A survey commissioned by email security firm Mimecast and conducted by Vanson Bourne has revealed that even after GDPR’s introduction, more than half of UK firms have no Cyber Resilience Plan.
What Is A Cyber Resilience Plan?
An organisation’s cyber resilience is its ability to prepare for, respond to and recover from cyber-attacks, and a Cyber Resilience Plan details how an organisation intends to do this. Most organisations now accept that the evolving nature of cyber-crime means that it’s no longer a case of ‘if’ but ‘when’ they will suffer a cyber-attack. It is with this perspective in mind that a strategy should be developed to minimise the impact of any cyber-attack (financial, brand and reputational), meet legal and regulatory requirements (NIS and GDPR), improve the organisation’s culture and processes, protect customers and stakeholders, and enable the organisation to survive beyond an attack and its fallout.
More Than Half Without
Mimecast’s survey shows that even though 51% of IT decision-makers polled in the UK say they believe it is likely or inevitable they’ll suffer a negative business impact from an email-borne cyber-attack in the next 12 months, 52% still don’t have a cyber resilience plan in place.
Email is a critical part of the infrastructure of most organisations and yet it is the most common point of attack.
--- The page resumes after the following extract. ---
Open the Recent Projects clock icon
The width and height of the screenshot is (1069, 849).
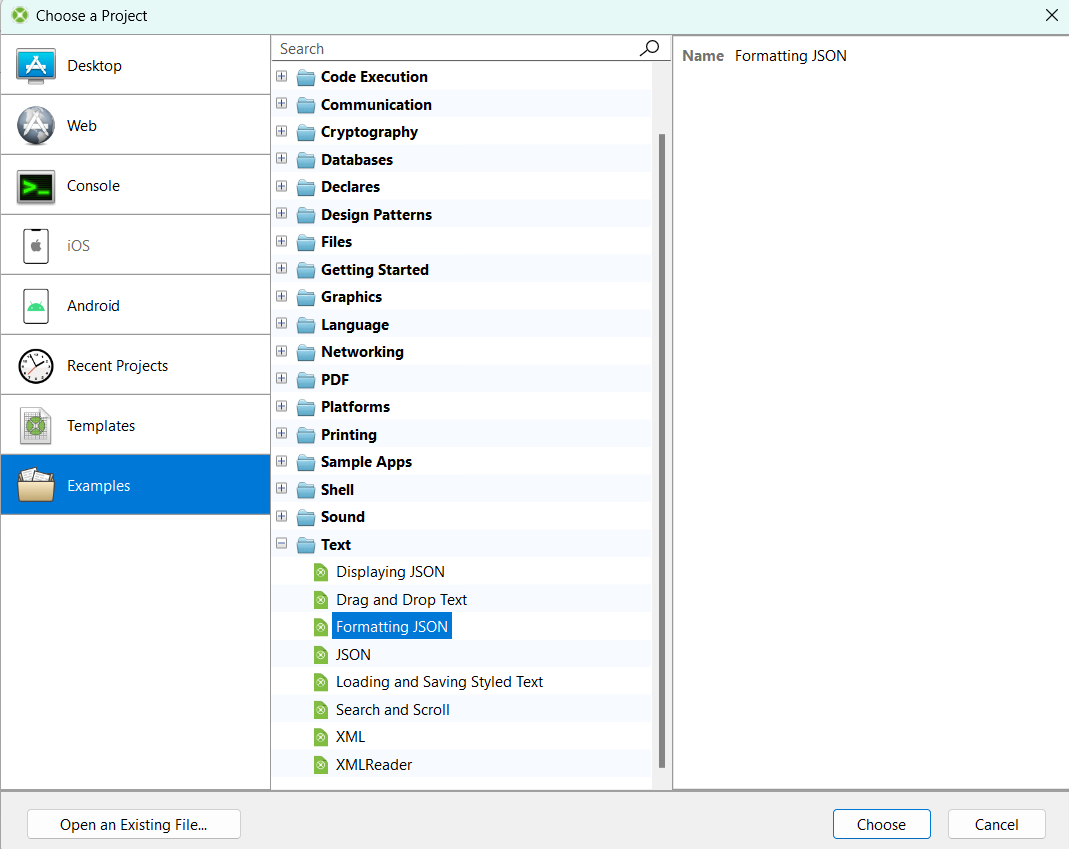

It is with this in mind that the Mimecast survey has focused on the challenges that managing the security aspects of email present in terms of cyber resilience and in achieving compliance with GDPR.
One potential weakness that the survey revealed is that only 37% of UK IT decision-makers said that email archiving and e-discovery are included in their organisation’s cyber resilience strategy. When you consider that email contains a great deal of personal and sensitive company data, it’s protection should really be at the core of any cyber resilience strategy.
Also, for example, in relation to GDPR, not having powerful archiving systems to enable emails to be found and deleted quickly upon a user’s request could pose a compliance challenge.
Human error in terms of not being able to spot or know how to deal with suspicious emails is a common weakness that is exploited by cyber-criminals.
What Does This Mean For Your Business?
If the results of this survey reflect a true picture of what’s happening in many businesses, then it indicates that cyber resilience urgently needs to be given greater priority, particularly since it is now a case of ‘when’ rather than ‘if’ a cyber attack will occur. Also, the risks of not addressing the situation could be huge in terms of risks to customers and stakeholders and the survival of the business itself, particularly with the huge potential fines with GDPR for breaches.
E-mail, and particularly email archiving (what’s stored, where and how well and quickly it can be searched) poses a serious challenge. Businesses should reassess whether their email archiving strategy is effective and safe enough and security should go beyond archive encryption to guard against impersonation attacks and malicious links.
Bearing in mind the role that human error so regularly plays in enabling attacks via email, education and training in this area alongside having clearly communicated company policy and best practice in managing email safely should form an important part of a company’s cyber resilience.